Work task: A word-for-word retyping of the listing is the goal.

----

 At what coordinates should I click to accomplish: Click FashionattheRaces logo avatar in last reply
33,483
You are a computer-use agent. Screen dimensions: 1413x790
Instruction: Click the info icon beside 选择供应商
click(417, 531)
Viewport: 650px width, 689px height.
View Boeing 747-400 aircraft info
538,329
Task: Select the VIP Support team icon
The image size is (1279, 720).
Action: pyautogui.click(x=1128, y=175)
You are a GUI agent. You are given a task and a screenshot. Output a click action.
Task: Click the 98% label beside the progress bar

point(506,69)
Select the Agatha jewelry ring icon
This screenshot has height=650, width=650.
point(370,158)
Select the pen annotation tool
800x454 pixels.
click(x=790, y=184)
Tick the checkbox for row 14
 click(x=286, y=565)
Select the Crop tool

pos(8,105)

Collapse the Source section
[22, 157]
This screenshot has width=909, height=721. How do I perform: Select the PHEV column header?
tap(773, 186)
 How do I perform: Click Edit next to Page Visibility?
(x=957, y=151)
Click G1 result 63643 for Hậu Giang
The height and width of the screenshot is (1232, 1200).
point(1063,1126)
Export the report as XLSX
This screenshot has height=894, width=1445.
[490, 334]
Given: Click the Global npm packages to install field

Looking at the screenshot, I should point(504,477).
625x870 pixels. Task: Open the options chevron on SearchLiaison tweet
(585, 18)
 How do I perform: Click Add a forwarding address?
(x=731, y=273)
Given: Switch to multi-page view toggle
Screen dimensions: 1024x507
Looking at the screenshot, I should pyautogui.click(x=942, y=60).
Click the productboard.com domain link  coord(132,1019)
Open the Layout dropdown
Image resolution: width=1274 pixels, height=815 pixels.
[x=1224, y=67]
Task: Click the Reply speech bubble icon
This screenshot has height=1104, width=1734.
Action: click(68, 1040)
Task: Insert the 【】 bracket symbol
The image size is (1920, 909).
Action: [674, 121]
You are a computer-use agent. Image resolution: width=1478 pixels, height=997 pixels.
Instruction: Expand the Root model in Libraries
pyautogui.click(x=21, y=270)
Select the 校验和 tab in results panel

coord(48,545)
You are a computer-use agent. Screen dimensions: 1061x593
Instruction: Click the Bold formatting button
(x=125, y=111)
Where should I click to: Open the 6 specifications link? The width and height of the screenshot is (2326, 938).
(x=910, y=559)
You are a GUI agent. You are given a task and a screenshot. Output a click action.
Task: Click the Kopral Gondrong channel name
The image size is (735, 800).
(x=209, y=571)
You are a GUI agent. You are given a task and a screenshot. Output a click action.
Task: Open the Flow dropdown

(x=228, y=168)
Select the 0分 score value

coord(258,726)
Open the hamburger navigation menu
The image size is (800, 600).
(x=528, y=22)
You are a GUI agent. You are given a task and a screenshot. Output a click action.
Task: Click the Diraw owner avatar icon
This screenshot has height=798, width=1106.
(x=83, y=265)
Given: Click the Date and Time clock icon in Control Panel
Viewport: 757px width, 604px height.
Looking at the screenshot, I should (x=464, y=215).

----

Response to this task:
 At what coordinates should I click to accomplish: Click FashionattheRaces logo avatar in last reply
33,483
You are a computer-use agent. Screen dimensions: 1413x790
Instruction: Click the info icon beside 选择供应商
click(417, 531)
Viewport: 650px width, 689px height.
View Boeing 747-400 aircraft info
538,329
Task: Select the VIP Support team icon
The image size is (1279, 720).
Action: pyautogui.click(x=1128, y=175)
You are a GUI agent. You are given a task and a screenshot. Output a click action.
Task: Click the 98% label beside the progress bar

point(506,69)
Select the Agatha jewelry ring icon
This screenshot has height=650, width=650.
point(370,158)
Select the pen annotation tool
800x454 pixels.
click(x=790, y=184)
Tick the checkbox for row 14
 click(x=286, y=565)
Select the Crop tool

pos(8,105)

Collapse the Source section
[22, 157]
This screenshot has width=909, height=721. How do I perform: Select the PHEV column header?
tap(773, 186)
 How do I perform: Click Edit next to Page Visibility?
(x=957, y=151)
Click G1 result 63643 for Hậu Giang
The height and width of the screenshot is (1232, 1200).
point(1063,1126)
Export the report as XLSX
This screenshot has height=894, width=1445.
[490, 334]
Given: Click the Global npm packages to install field

Looking at the screenshot, I should point(504,477).
625x870 pixels. Task: Open the options chevron on SearchLiaison tweet
(585, 18)
 How do I perform: Click Add a forwarding address?
(x=731, y=273)
Given: Switch to multi-page view toggle
Screen dimensions: 1024x507
Looking at the screenshot, I should pyautogui.click(x=942, y=60).
Click the productboard.com domain link  coord(132,1019)
Open the Layout dropdown
Image resolution: width=1274 pixels, height=815 pixels.
[x=1224, y=67]
Task: Click the Reply speech bubble icon
This screenshot has height=1104, width=1734.
Action: click(68, 1040)
Task: Insert the 【】 bracket symbol
The image size is (1920, 909).
Action: [674, 121]
You are a computer-use agent. Image resolution: width=1478 pixels, height=997 pixels.
Instruction: Expand the Root model in Libraries
pyautogui.click(x=21, y=270)
Select the 校验和 tab in results panel

coord(48,545)
You are a computer-use agent. Screen dimensions: 1061x593
Instruction: Click the Bold formatting button
(x=125, y=111)
Where should I click to: Open the 6 specifications link? The width and height of the screenshot is (2326, 938).
(x=910, y=559)
You are a GUI agent. You are given a task and a screenshot. Output a click action.
Task: Click the Kopral Gondrong channel name
The image size is (735, 800).
(x=209, y=571)
You are a GUI agent. You are given a task and a screenshot. Output a click action.
Task: Open the Flow dropdown

(x=228, y=168)
Select the 0分 score value

coord(258,726)
Open the hamburger navigation menu
The image size is (800, 600).
(x=528, y=22)
You are a GUI agent. You are given a task and a screenshot. Output a click action.
Task: Click the Diraw owner avatar icon
This screenshot has height=798, width=1106.
(x=83, y=265)
Given: Click the Date and Time clock icon in Control Panel
Viewport: 757px width, 604px height.
Looking at the screenshot, I should (x=464, y=215).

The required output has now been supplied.